Jyotiba was one of the foremost reformers to rise against casteist traditions of the society and argued that education is a vital priority in addressing social inequality.
On his 196th birth anniversary, we take a look at his notable contributions toward empowering the marginalised.
Pioneering reformer of the anti-caste movement
Jyotirao “Jyotiba” Govindrao Phule was a social reformer, thinker, and writer of nineteenth-century Maharashtra, who advocated for the rights and education of women and marginalised sections of society.
Jytoiba led the movement against the prevailing caste-based discrimination in India. Also known as ‘Krantisurya’, he revolted against the domination of the Brahmins and oppression by caste structures.
Savitribai and Jyotiba Phule
Jyotiba supported his wife, Savitribai Phule, in her education and taught her to read and write. Later the two educated several other women and children.
Savitribai was Jyotirao Phule’s first and most important ally in the fulfilment of his vision and mission. She was actively supported and constantly encouraged in this endeavour by her husband and mentor Jyotiba.
Fight against oppression
Their home opened up gates to education for people of all castes, genders, and backgrounds, which broke the Brahminic hegemony of that time. The couple’s actions were often met with social boycott and harassment by feudal and regressive forces.
Jyotiba fearlessly fought against the dominant ideologies of powerful people and advocated for the education of women and Dalits for social emancipation.
The first girls’ school in India
He put his knowledge into use and along with his wife Savitribai, started the first-ever school for girls in the country in 1848 at Bhide Wada, Pune. The school had 25 girls in its first batch and brought together young girls of all castes under one roof.

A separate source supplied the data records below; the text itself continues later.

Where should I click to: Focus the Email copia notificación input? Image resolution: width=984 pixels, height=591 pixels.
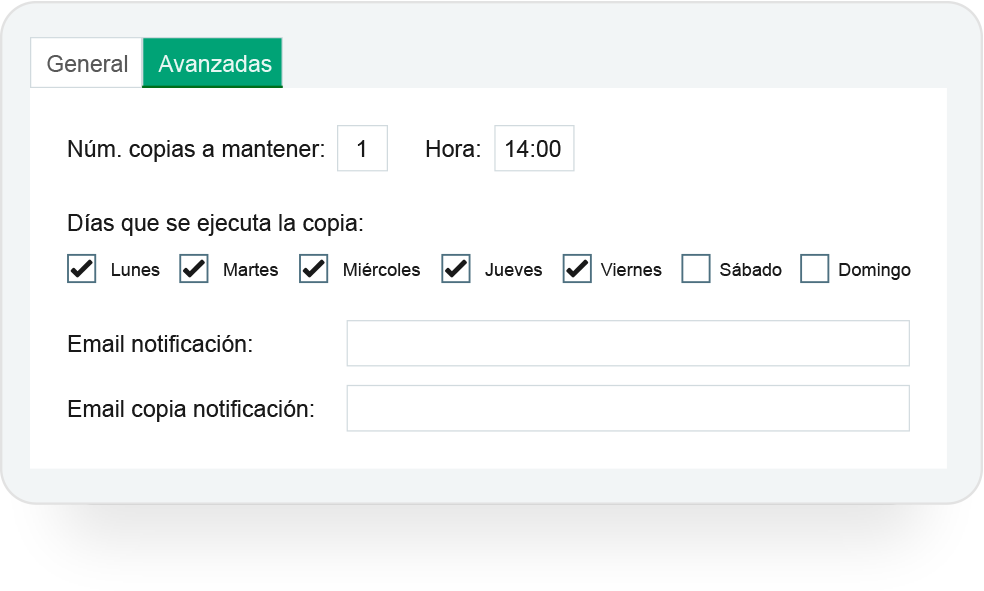click(628, 408)
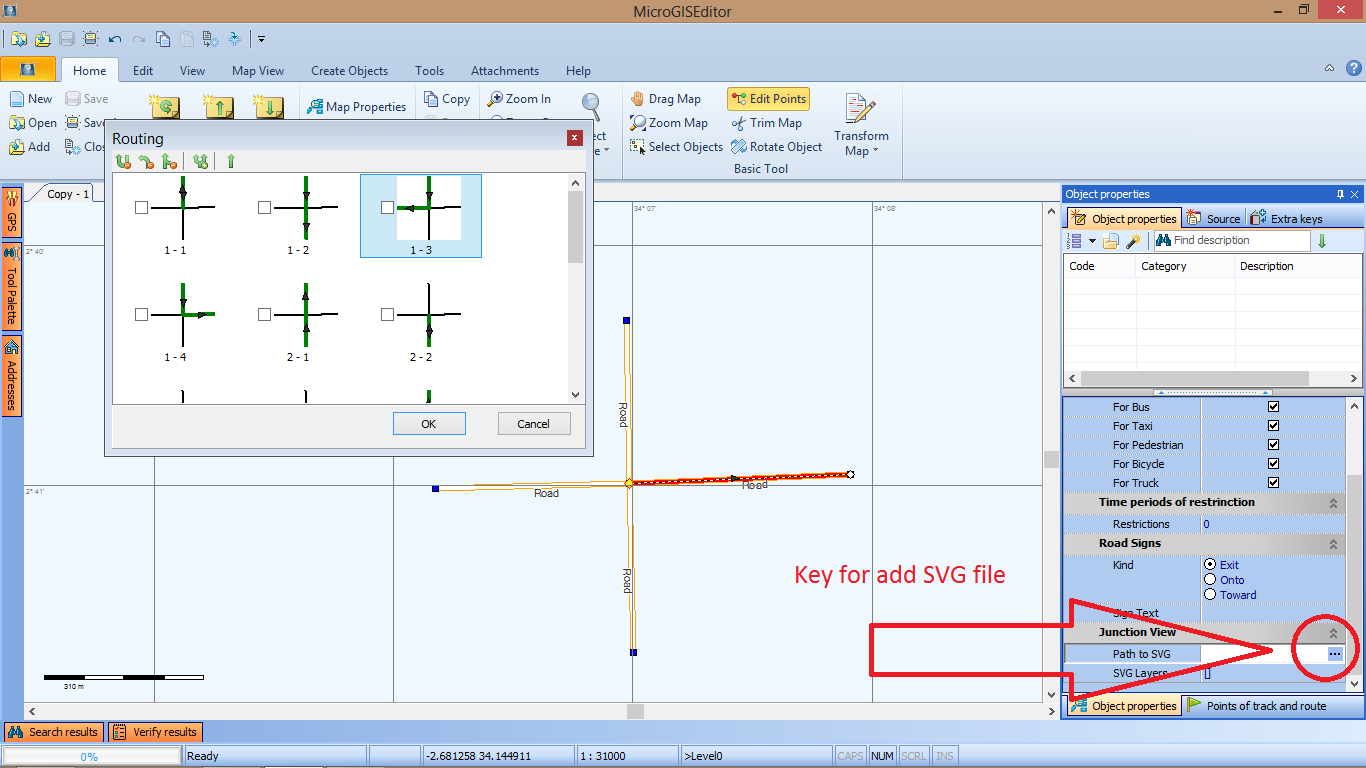Open the Create Objects ribbon tab
This screenshot has height=768, width=1366.
coord(349,71)
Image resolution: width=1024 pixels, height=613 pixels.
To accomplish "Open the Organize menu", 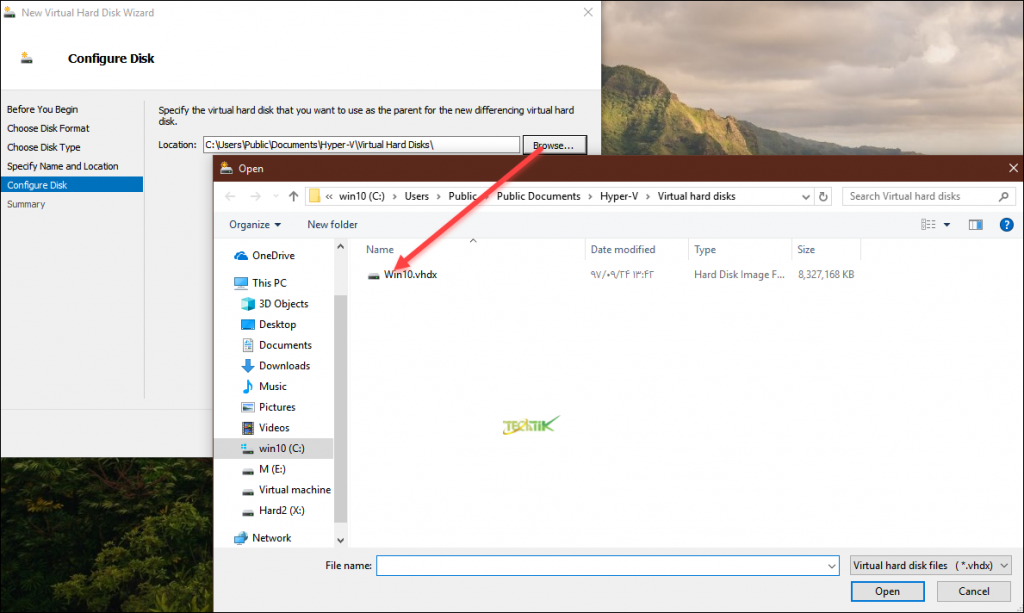I will click(252, 224).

By 1851, the Phules had set up three schools and Savitribai was the teacher of 150 students. Together, they went on to establish over 18 schools in the country for women from both upper-caste and marginalised castes alike. He encouraged women to attend school by offering them stipends.
Radical reforms for women’s empowerment
Jyotirao fought against the Sati system, child marriage, and female infanticide and encouraged widow remarriage.
Along with his wife Savitribai, he also facilitated a care and rehabilitation center ‘Balhatya Pratibandhak Griha’ for pregnant survivors of rape and helped deliver their children.
Seminal anti-caste reforms
Jyotiba is remembered for his social activism against oppressive caste structures.
In 1873, he founded the Satya Sodhak Samaj (Society of Seekers of Truth) for social reform with anti-caste virtues, and the intent for a gender-equal society. The Samaj fought for equal rights and the upliftment of people who belonged to the oppressed and exploited castes.
Jyotiba Phule’s Gulamgiri (Slavery), published in Marathi in 1885, is considered one of the first critiques against the institution of caste. Through a 16-part essay and four poetic compositions, Jyotiba critically evaluated Indian society and explored Brahmanical supremacy and hegemonical social structures.
He is said to have offered a plausible remedy to caste-based marginalization and oppression by “questioning Hindu texts”.
Jyotiba also wrote the Sarvajanik Satya Dharma Pustak in which he offered a philosophical foundation to the Satyashodhaks as an alternative to the traditional Hindu literature and texts. He laid particular emphasis on women’s freedom to choose their own religion.
His writing includes numerous texts on class, caste, gender atrocities, and equal rights. Among his other notable works are “Tritiya Ratna”, “Powada: Chatrapati Shivajiraje Bhosle Yancha”, “Manav Mahammand” and “Shetkarayacha Aasud”.
Future social reformers like Dr. BR Ambedkar took inspiration from Mahatma Jyotiba’s ideals and campaigns and conducted significant actions to end caste oppression.